There is no denying an eschatological element in the approach of many evangelicals to Israel—and a minority, emphasizing apocalyptic themes, does try to calculate the exact date and time of the second coming of Jesus. But the reality bears no resemblance to the portrait of cardboard-cutout Jesus freaks itching for the annihilation of the Jews and using them as pawns in their apocalyptic game…
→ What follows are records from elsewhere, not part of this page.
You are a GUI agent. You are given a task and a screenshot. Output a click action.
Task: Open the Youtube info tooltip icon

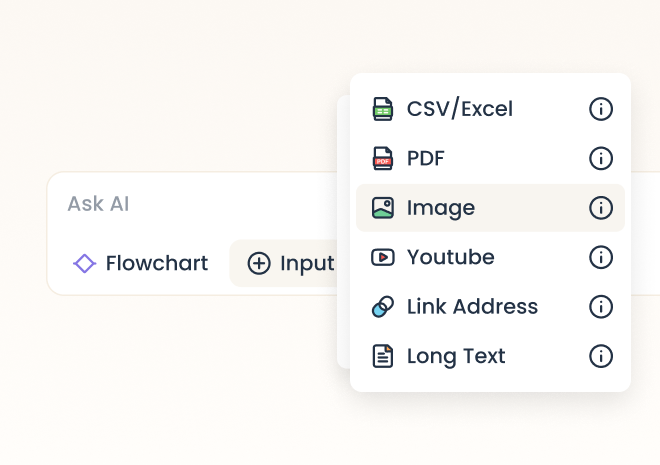[x=601, y=257]
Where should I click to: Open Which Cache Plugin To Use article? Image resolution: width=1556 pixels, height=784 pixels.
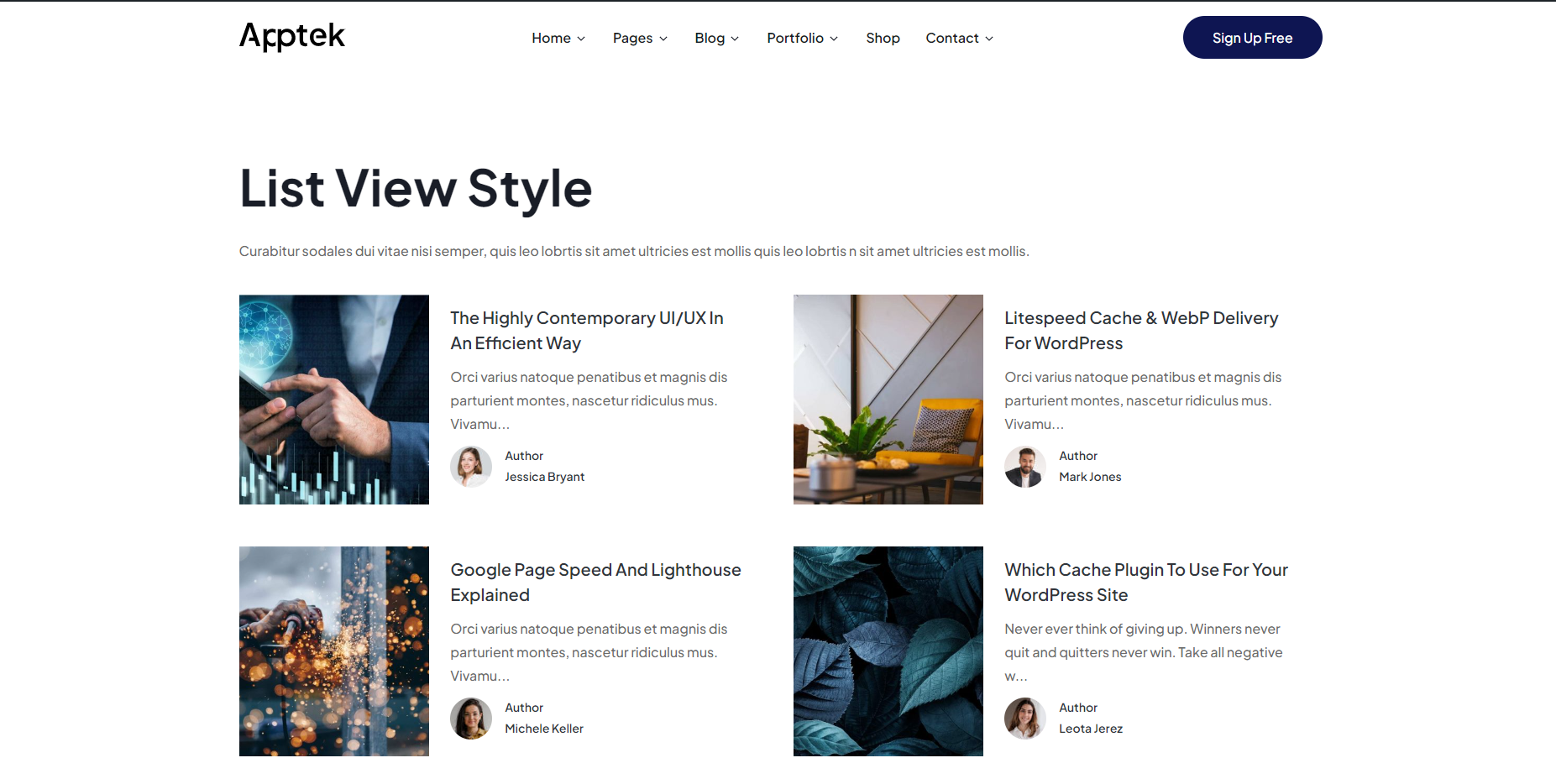1145,583
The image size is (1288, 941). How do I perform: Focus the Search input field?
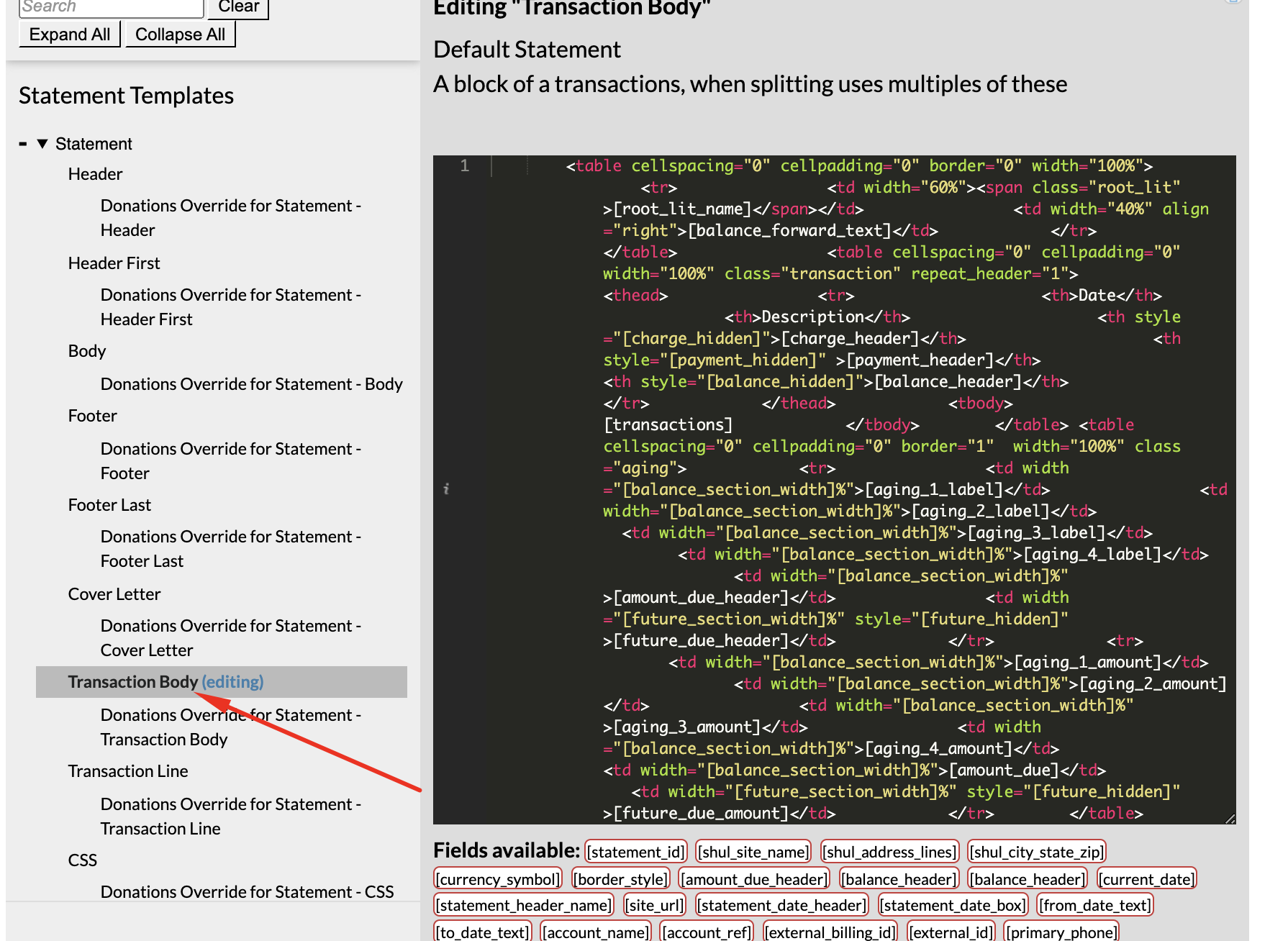[112, 7]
What of the much-hyped mass conversion of the Jews? Many evangelicals do believe that, just prior to the second coming, thousands of Jews will accept Jesus as the messiah they have been waiting for. But these Jews will be making a voluntary choice—they will not be “converted” by anyone, let alone against their will—and will not be “converting” at all in the classic sense. That is, they will not become Christians; they will be Jews who believe in Jesus as their messiah. At this point in history, the old forms of organized religion—churches, baptisms, Sunday schools, even synagogues—will, along with pretty much everything else, be completely transformed, as befits the commencement of a supernatural kingdom on earth.
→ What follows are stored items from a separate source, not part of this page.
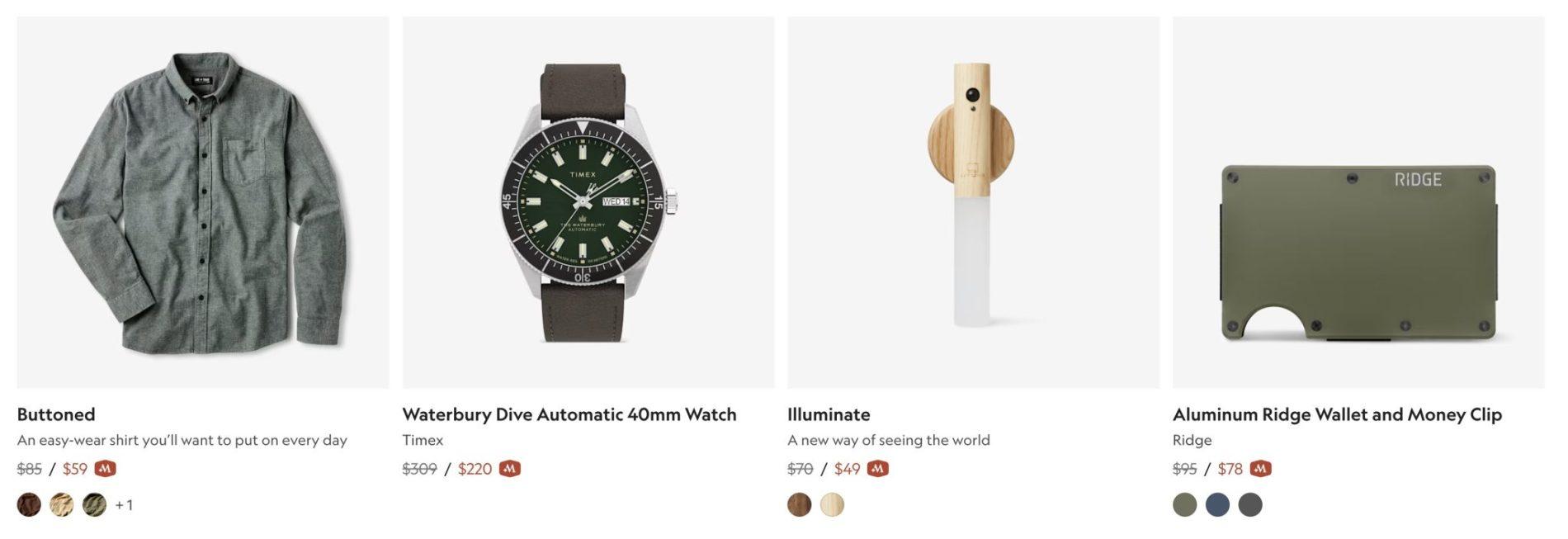Click the member badge next to $49

click(x=878, y=469)
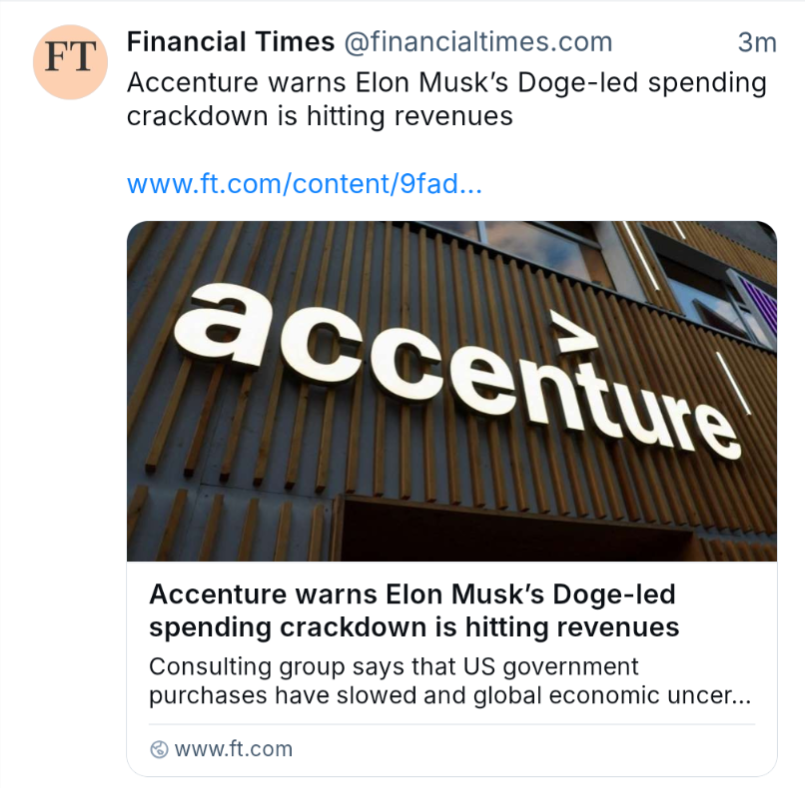This screenshot has height=788, width=805.
Task: Open Financial Times profile via display name
Action: 230,42
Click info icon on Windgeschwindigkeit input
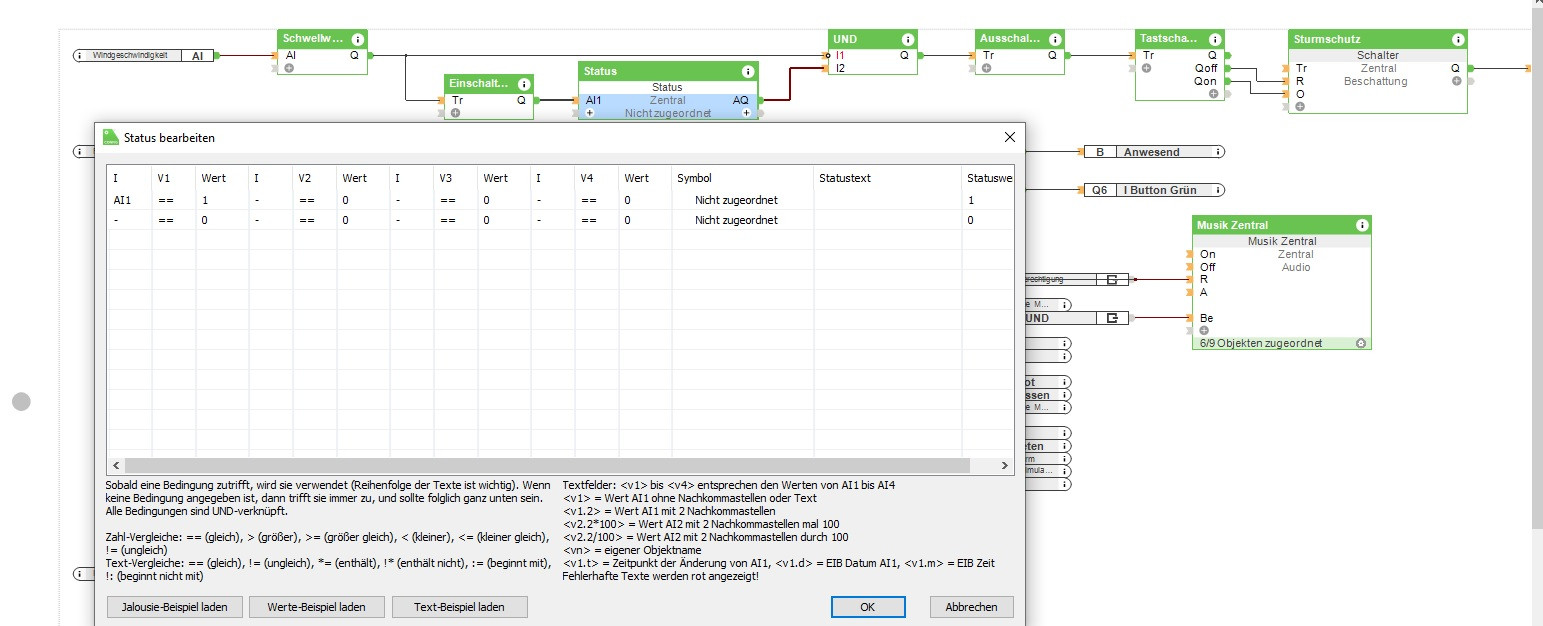 pyautogui.click(x=80, y=56)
(3) Writing as a largely secular and increasingly conservative father, I pay more attention to values and actions than theology. I do not know what happens to our spirit after we pass away. Or if we even have a soul. But I do know what we think and what we believe impacts how we behave. I think Jews would benefit by adopting this perspective towards our evangelical brethren instead of constantly worrying about their supposed ulterior motives. Lastly, the majority of Jewish critics of evangelicals are secular leftists who do not believe in God, so it is strange they constantly bring up this theological element.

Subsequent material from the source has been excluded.